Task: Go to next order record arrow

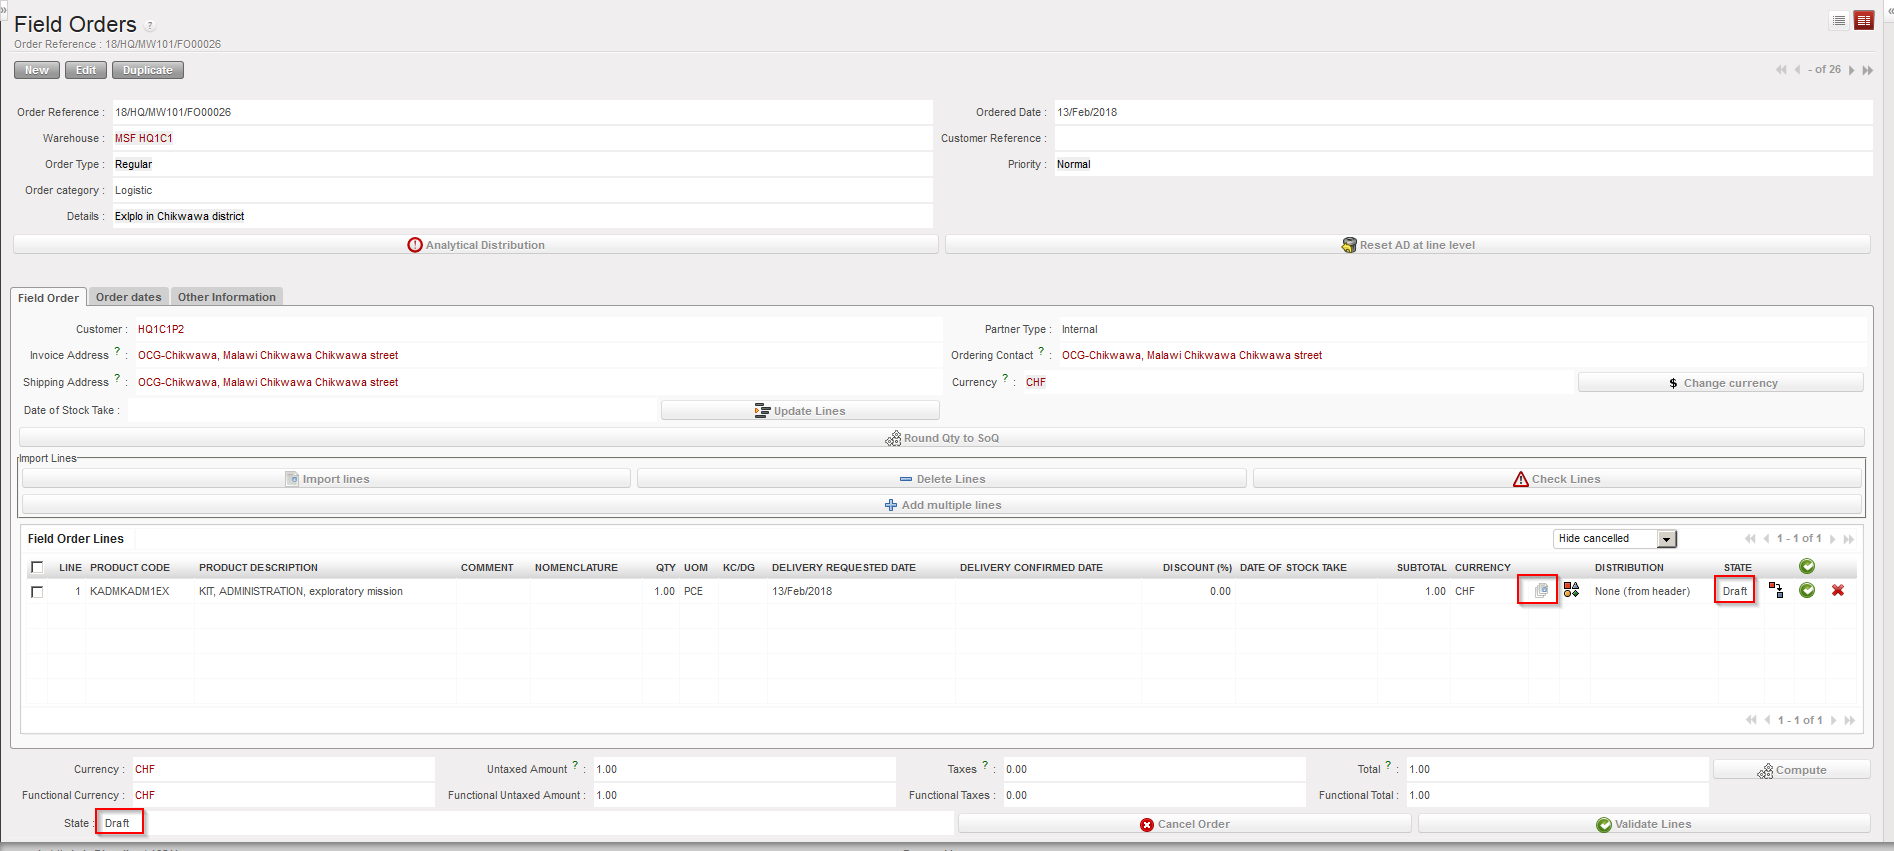Action: tap(1852, 70)
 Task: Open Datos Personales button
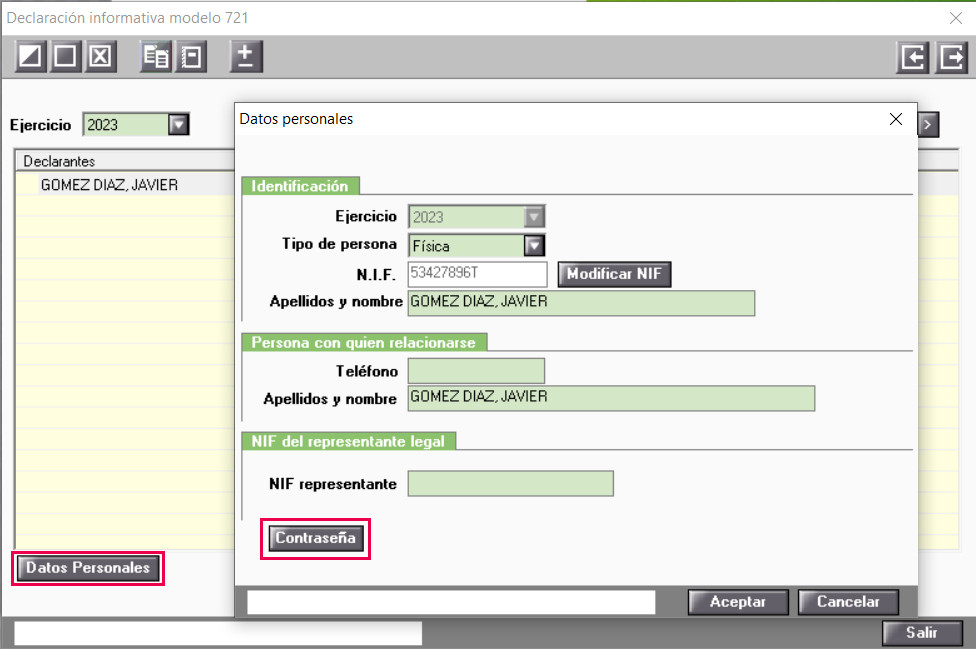(x=88, y=568)
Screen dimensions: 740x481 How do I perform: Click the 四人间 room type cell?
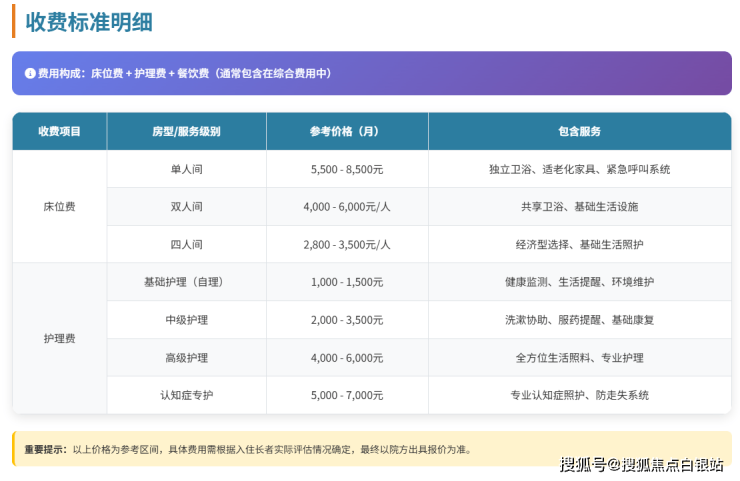[x=186, y=244]
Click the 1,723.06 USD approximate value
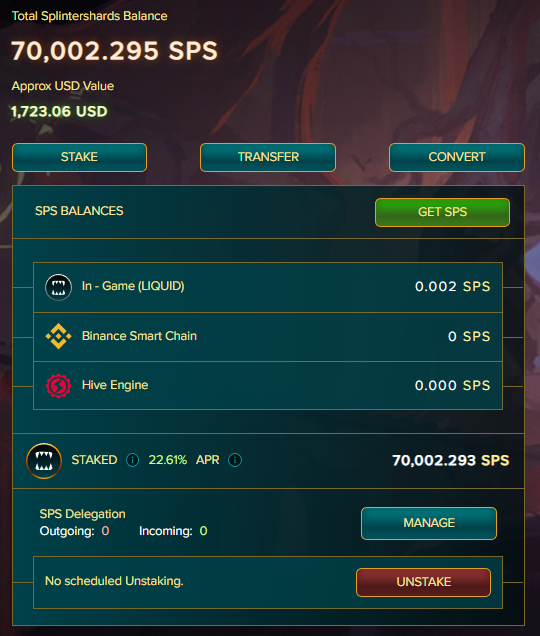Screen dimensions: 540x636 coord(59,112)
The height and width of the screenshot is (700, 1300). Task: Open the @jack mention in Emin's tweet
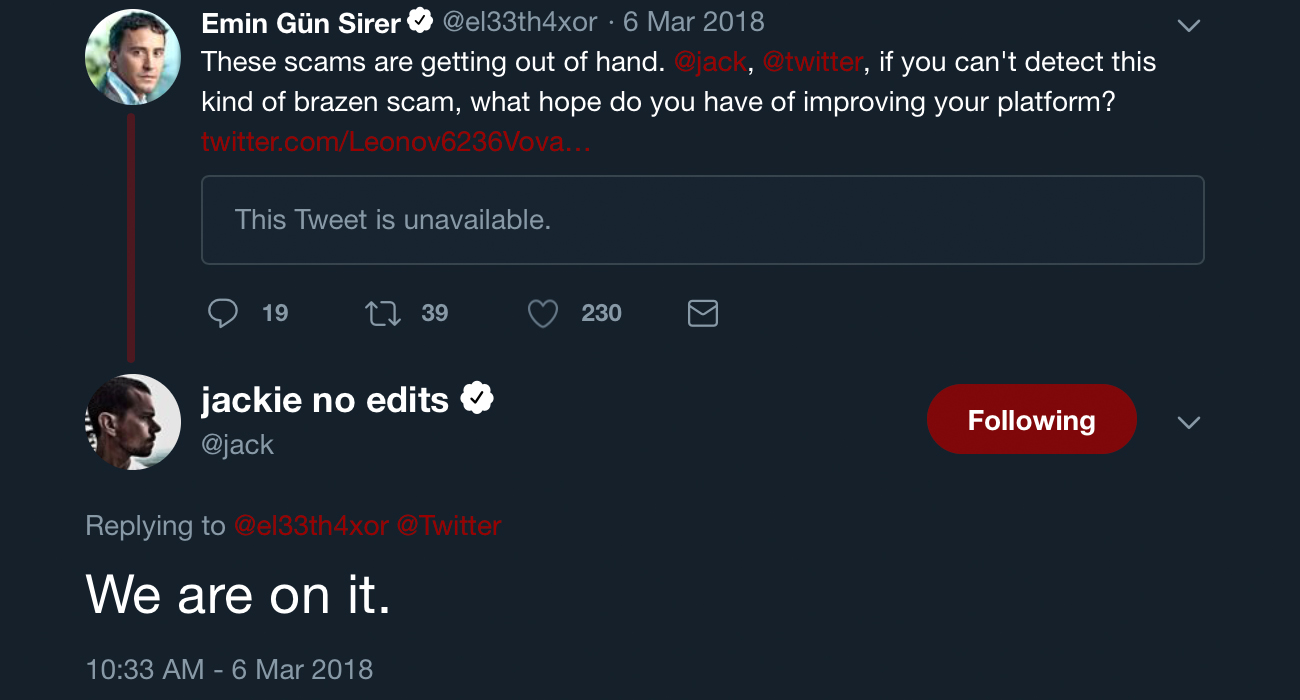pos(710,62)
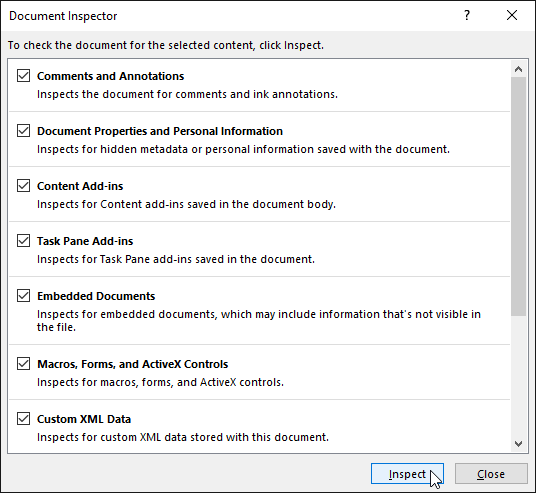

***

# WHAT TO DO:
Omit every picture, then repeat the remaining data exactly as it appears above.

# WRITTEN RESPONSE:
Task: Go to next order record arrow

Action: tap(1852, 70)
 Task: Open Datos Personales button
(x=88, y=568)
Screen dimensions: 740x481 How do I perform: Click the 四人间 room type cell?
[x=186, y=244]
Click the 1,723.06 USD approximate value
Screen dimensions: 540x636 coord(59,112)
The height and width of the screenshot is (700, 1300). Task: Open the @jack mention in Emin's tweet
pos(710,62)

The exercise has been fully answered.